**WHAT IS NEEDED**: Copy the stretch of records from the line containing "Image resolution: width=429" through the line containing "(x=328, y=55)", leaving out the pictures.

Start of GIVEN DATA

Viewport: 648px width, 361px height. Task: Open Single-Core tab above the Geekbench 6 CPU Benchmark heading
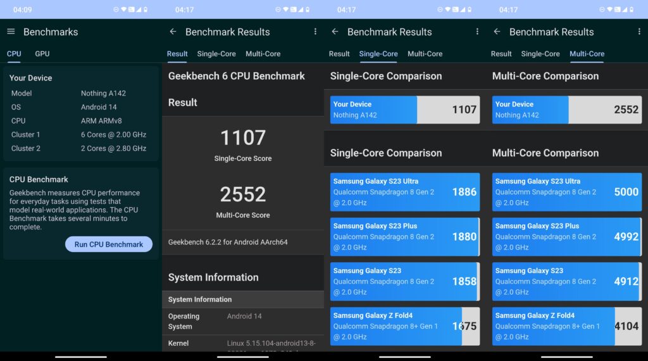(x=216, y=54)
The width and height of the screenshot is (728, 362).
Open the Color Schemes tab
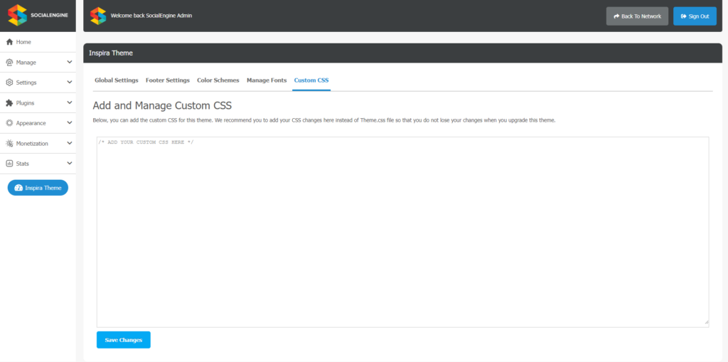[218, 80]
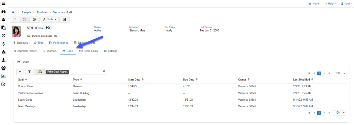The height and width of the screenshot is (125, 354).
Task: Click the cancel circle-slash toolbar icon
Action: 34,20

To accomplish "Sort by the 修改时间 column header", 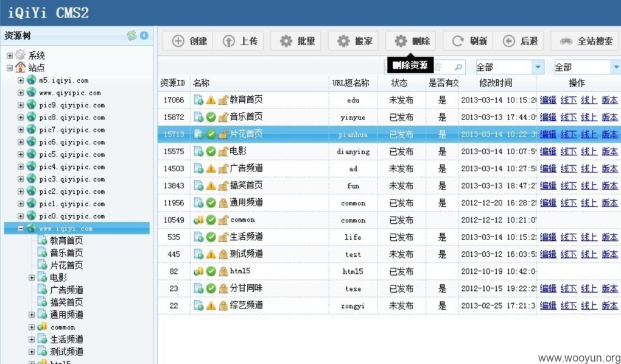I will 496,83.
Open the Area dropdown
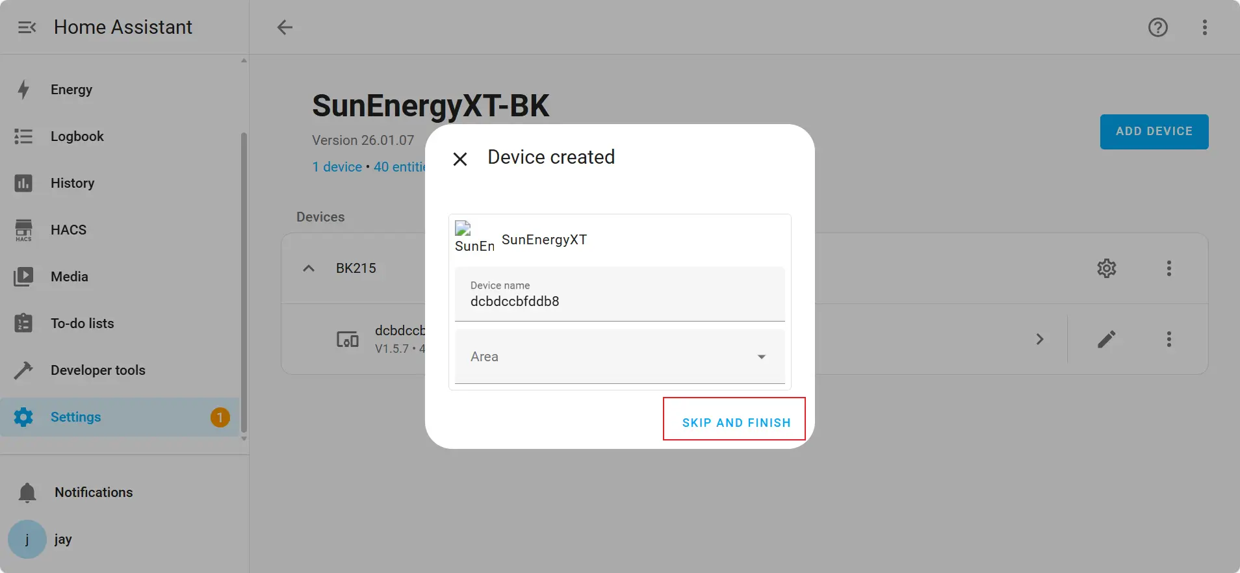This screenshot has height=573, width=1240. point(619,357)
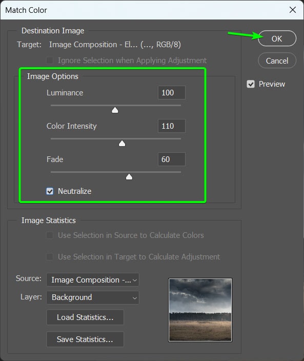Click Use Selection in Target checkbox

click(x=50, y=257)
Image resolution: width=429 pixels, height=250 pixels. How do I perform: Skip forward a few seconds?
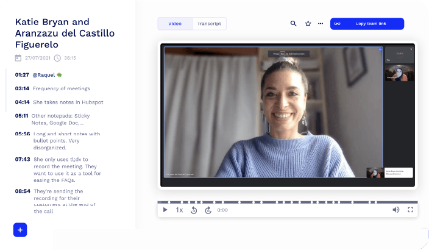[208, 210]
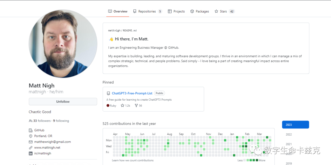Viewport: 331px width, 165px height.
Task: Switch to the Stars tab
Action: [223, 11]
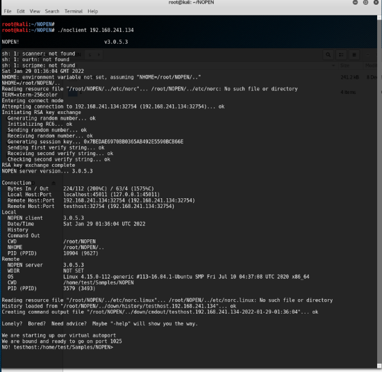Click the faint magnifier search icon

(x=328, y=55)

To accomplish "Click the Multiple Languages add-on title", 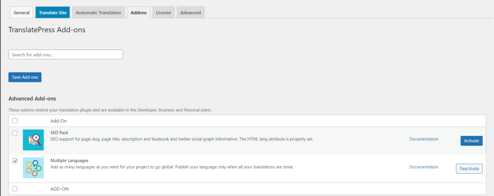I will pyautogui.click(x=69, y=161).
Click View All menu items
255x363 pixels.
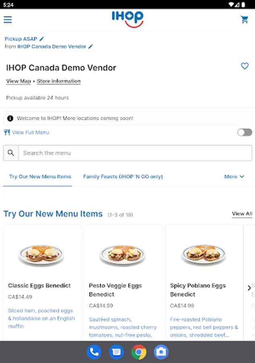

End of GIVEN DATA

**RESULT OF THE EXERCISE**:
Image resolution: width=429 pixels, height=250 pixels. How do I perform: Skip forward a few seconds?
[208, 210]
Viewport: 331px width, 165px height.
Task: Switch to the Stars tab
Action: [223, 11]
Click the faint magnifier search icon

(x=328, y=55)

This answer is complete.